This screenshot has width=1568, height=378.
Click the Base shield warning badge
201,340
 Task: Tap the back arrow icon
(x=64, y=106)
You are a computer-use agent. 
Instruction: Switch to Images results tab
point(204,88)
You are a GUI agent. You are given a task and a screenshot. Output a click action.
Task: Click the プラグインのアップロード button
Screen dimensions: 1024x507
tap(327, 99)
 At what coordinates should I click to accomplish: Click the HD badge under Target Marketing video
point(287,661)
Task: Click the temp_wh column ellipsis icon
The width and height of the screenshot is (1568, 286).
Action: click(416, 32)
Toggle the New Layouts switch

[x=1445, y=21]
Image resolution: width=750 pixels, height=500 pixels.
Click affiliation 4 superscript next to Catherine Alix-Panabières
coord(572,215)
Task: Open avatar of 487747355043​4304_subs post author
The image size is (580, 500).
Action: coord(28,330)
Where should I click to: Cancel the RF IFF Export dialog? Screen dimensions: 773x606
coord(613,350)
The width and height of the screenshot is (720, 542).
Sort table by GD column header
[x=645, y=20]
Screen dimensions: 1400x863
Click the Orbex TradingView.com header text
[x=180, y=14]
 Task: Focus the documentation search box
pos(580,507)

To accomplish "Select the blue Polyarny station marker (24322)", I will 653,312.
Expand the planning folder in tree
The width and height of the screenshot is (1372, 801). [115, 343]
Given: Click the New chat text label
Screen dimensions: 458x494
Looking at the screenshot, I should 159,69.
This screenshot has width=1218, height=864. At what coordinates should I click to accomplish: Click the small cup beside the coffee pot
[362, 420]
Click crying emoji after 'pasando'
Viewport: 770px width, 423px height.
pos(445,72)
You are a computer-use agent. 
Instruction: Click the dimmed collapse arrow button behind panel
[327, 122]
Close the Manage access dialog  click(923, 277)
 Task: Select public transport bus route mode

**SHORT TASK**
Find each line in the material above that contains the word "width" and copy those lines.

**WRITTEN REPLY**
This screenshot has width=1568, height=378.
The width and height of the screenshot is (1568, 286).
Image resolution: width=750 pixels, height=500 pixels.
The width and height of the screenshot is (720, 542).
The width and height of the screenshot is (1372, 801). [115, 343]
This screenshot has width=1218, height=864. At what coordinates should I click to accomplish: Click the small cup beside the coffee pot
Viewport: 770px width, 423px height.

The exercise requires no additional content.